Provided records -
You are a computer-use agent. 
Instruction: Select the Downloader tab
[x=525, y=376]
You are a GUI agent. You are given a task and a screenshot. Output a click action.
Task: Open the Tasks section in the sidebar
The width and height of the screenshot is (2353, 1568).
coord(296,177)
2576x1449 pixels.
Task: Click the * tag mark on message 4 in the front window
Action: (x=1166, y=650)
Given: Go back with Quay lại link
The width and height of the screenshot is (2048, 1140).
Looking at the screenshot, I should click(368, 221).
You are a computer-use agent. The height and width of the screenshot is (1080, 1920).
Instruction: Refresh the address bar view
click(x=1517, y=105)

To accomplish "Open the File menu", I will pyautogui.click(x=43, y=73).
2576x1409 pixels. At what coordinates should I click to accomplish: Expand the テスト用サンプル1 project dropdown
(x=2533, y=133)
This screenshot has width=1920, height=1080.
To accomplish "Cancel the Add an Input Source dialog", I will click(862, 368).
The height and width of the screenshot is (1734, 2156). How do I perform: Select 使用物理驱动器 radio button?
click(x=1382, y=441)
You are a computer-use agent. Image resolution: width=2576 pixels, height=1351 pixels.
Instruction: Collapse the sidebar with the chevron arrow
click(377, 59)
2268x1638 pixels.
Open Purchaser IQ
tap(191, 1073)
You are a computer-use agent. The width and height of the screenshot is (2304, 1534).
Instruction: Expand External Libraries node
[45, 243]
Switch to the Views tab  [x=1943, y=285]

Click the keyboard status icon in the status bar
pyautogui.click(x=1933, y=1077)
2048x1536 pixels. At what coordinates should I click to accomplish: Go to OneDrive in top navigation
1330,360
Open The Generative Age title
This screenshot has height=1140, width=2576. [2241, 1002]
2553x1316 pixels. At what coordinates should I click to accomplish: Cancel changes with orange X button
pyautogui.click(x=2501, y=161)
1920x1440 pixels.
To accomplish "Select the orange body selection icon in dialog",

Task - All of the data shown above should be printed exactly as given.

Answer space -
You are a computer-use agent. 
Instruction: Select the Downloader tab
[x=525, y=376]
You are a GUI agent. You are given a task and a screenshot. Output a click action.
Task: Open the Tasks section in the sidebar
The width and height of the screenshot is (2353, 1568).
coord(296,177)
2576x1449 pixels.
Task: Click the * tag mark on message 4 in the front window
Action: (x=1166, y=650)
Given: Go back with Quay lại link
The width and height of the screenshot is (2048, 1140).
Looking at the screenshot, I should click(368, 221).
You are a computer-use agent. The height and width of the screenshot is (1080, 1920).
Instruction: Refresh the address bar view
click(x=1517, y=105)

To accomplish "Open the File menu", I will pyautogui.click(x=43, y=73).
2576x1409 pixels. At what coordinates should I click to accomplish: Expand the テスト用サンプル1 project dropdown
(x=2533, y=133)
This screenshot has width=1920, height=1080.
To accomplish "Cancel the Add an Input Source dialog", I will click(862, 368).
The height and width of the screenshot is (1734, 2156). How do I perform: Select 使用物理驱动器 radio button?
click(x=1382, y=441)
You are a computer-use agent. Image resolution: width=2576 pixels, height=1351 pixels.
Instruction: Collapse the sidebar with the chevron arrow
click(377, 59)
2268x1638 pixels.
Open Purchaser IQ
tap(191, 1073)
You are a computer-use agent. The width and height of the screenshot is (2304, 1534).
Instruction: Expand External Libraries node
[45, 243]
Switch to the Views tab  [x=1943, y=285]

Click the keyboard status icon in the status bar
pyautogui.click(x=1933, y=1077)
2048x1536 pixels. At what coordinates should I click to accomplish: Go to OneDrive in top navigation
1330,360
Open The Generative Age title
This screenshot has height=1140, width=2576. [2241, 1002]
2553x1316 pixels. At what coordinates should I click to accomplish: Cancel changes with orange X button
pyautogui.click(x=2501, y=161)
1920x1440 pixels.
To accomplish "Select the orange body selection icon in dialog",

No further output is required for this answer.